Overview

Perform operations on users, groups, and computers in Microsoft on-premise Active directory.

This app communicates with the on-premise active directory using the orchestration server.


Description

Orchestration apps let you automate repeatable tasks and actions that span across a diverse set of systems and applications using workflows. The list of actions supported for this app include:


User Management

1.  Create User

2.  Delete User

3.  Get User

4.  Add User To Group

5.  Remove User From Group

6.  Disable User

7.  Reset Password

8.  Enable User

9.  Is User Account Locked

10. Is User Enabled

11. Unlock Account

12. Update Users Home Location

13. Update User

14. Add User to Multiple Groups

15. Get User with UPN


Group Management

1. Create Group

2. Delete Group

3. Get Group

4. Is User In Group


Computer Management

1. Delete Computer

2. Disable Computer

3. Enable Computer

4. Is Computer Enabled

5. Get Computer OU


Working Principle

The app communicates with the on-premise active directory with the help of the Orchestration server, which resides in the same private network as the Active Directory server and acts as an agent.

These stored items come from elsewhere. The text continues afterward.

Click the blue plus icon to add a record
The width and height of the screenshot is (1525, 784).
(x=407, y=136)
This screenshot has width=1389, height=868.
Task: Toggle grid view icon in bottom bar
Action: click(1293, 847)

The Orchestration server establishes an outbound secure connection over port 443, from inside the private network and looks for any incoming app requests.

 

Once it receives the app request over the outbound connection, Orchestration server will then communicate with the on-premise Active Directory residing in the same private network using WinRM  - Windows Remote Management.


Prerequisites

  1. Orchestration Server Installation

Orchestration server should be installed using the installer, on a windows server. This installer can be found in your Freshservice tenant in the “Admin” module.

Admin > 

 Orchestration Centre > Orchestration Server > “Download Windows Installer”.

To know more about the orchestration server installation please refer to the Orchestration Server solution article.


  1. WinRM quickconfig Command 

1.  Open up a powershell terminal on the Active Directory server.. 

2. Run the following command in the powershell terminal: 

winrm quickconfig


What does the “winrm quickconfig” Command Do?

The "winrm quickconfig" command performs these operations:

  1. Starts the WinRM service and sets the service startup type to auto-start.

  2. Configures a listener for the ports that send and receive WS-Management protocol messages using either HTTP or HTTPS on any IP address.

  3. Defines ICF(Internet Connection Firewall) exceptions for the WinRM service, and opens the ports for HTTP and HTTPS.



Note

The winrm quickconfig command creates a firewall exception only for the current user profile. If the firewall profile is changed for any reason, you should run winrm quickconfig to enable the firewall exception for the new profile; otherwise, the exception might not be enabled. For more information please refer to the documentation here.


Installation Parameters

The app requires the following parameters during installation, these parameters will be used to authenticate the calls from the app to the on-premise Active Directory server.


  1.  Active Directory Server IP:

The IP address of the Active Directory server. It can be a private IP or a public IP depending upon the server configurations. 

The private IP address can be retrieved using a powershell terminal with the following command: 

ipconfig /all

 

From the command result, copy the IPv4 address.



  1.  Active Directory Server Username: 

The username used for logging in into the Active Directory server.


  1. Active Directory Server Password:

The password used for authenticating the user on the Active Directory server.


  1. WinRM Port:

The default WinRM port is 5985 for communication over HTTP, and 5986 for communication over HTTPS, unless WinRM port is explicitly configured. 



Networking Requirements

Please ensure that the following network communication is established before executing the app actions -


  1. Communication on default WinRM port (or a custom port based on your configurations), from the Orchestration server to the Microsoft AD server should be enabled. You can use telnet utility to verify the open WinRM port.



Verify Connection Using “Test App Action”

You can also use the “Test App Action” functionality inside the Workflow Automator’s App Node to verify the connection between the Orchestration server and On-Premise Active Directory.